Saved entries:
──────────
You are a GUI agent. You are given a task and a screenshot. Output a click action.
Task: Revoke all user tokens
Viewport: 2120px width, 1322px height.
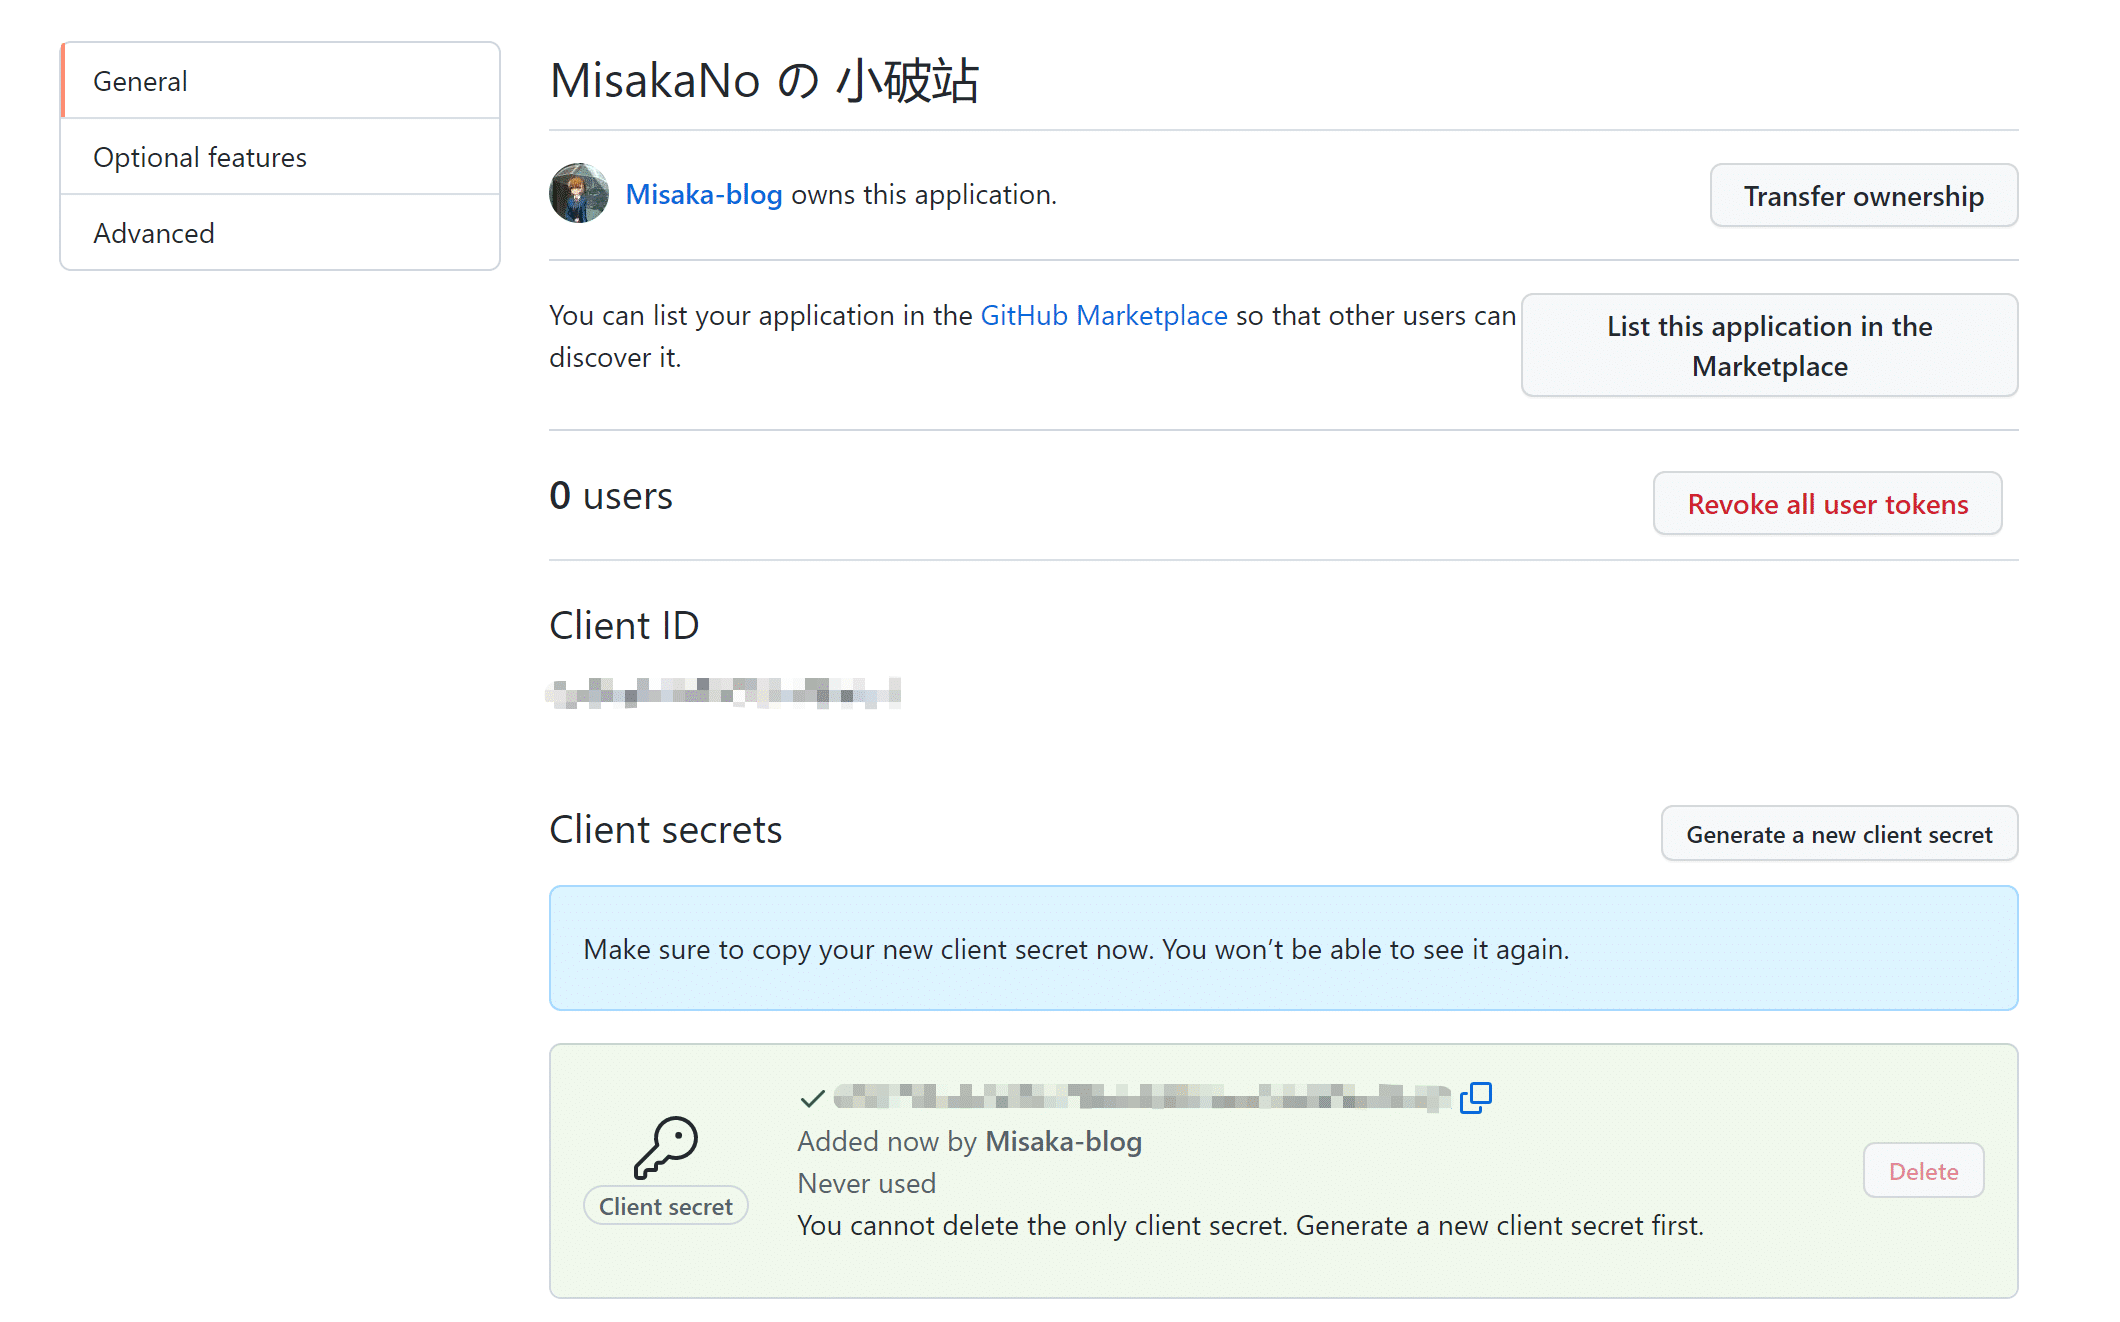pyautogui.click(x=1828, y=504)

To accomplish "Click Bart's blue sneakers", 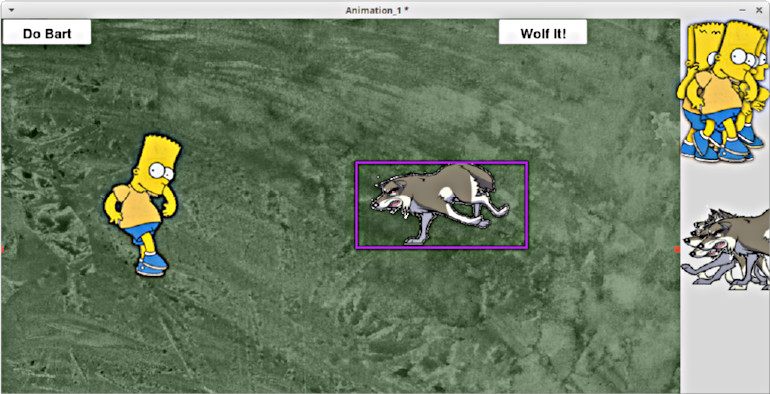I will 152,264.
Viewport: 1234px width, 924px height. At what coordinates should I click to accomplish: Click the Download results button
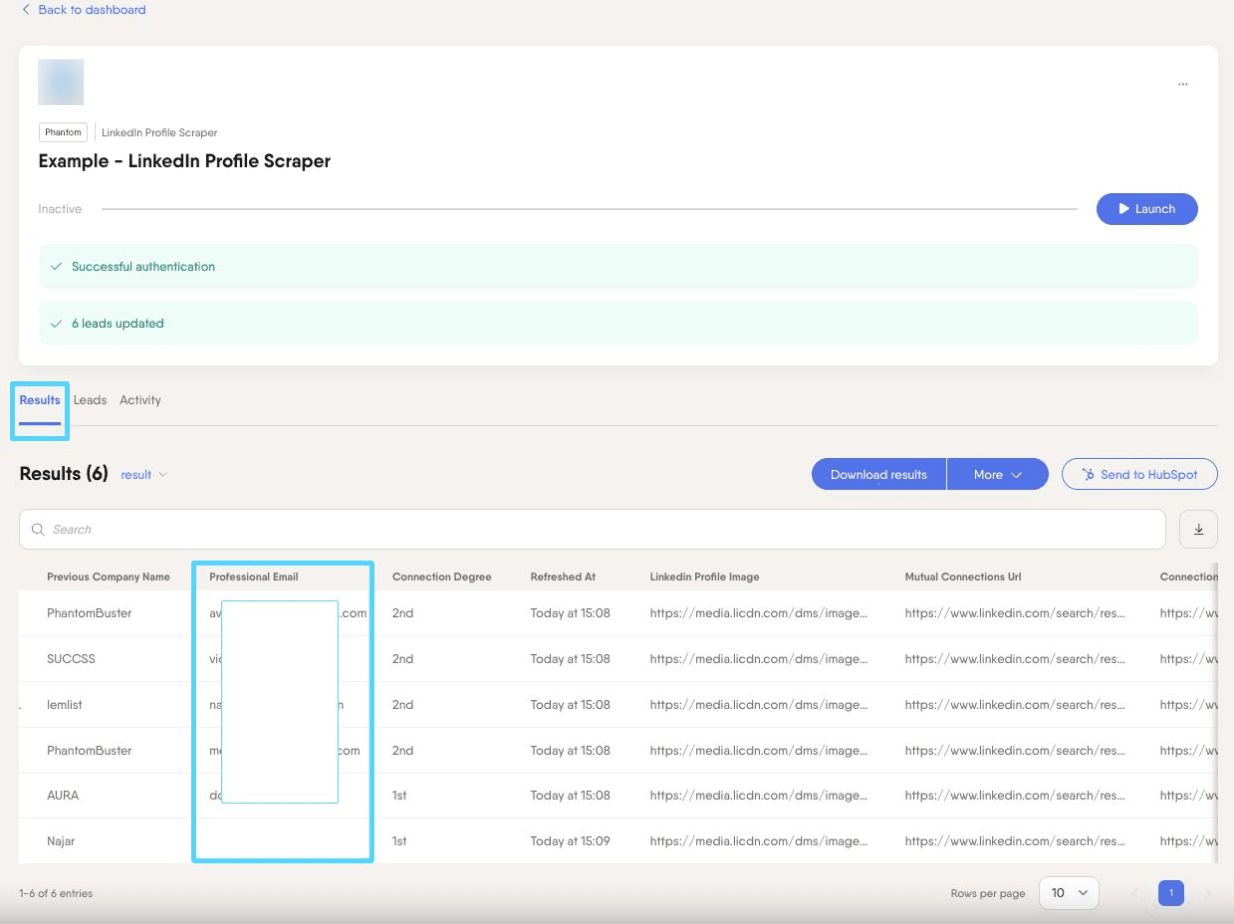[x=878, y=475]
──────────
_INSTRUCTIONS FOR THE TASK_:
Give back exactly, and only, the lines from the one holding "Viewport: 1234px width, 924px" through the last line of the entries, with every picture omitted.

_THE ANSWER_:
Viewport: 1234px width, 924px height. At what coordinates should I click to accomplish: Click the Download results button
[x=878, y=475]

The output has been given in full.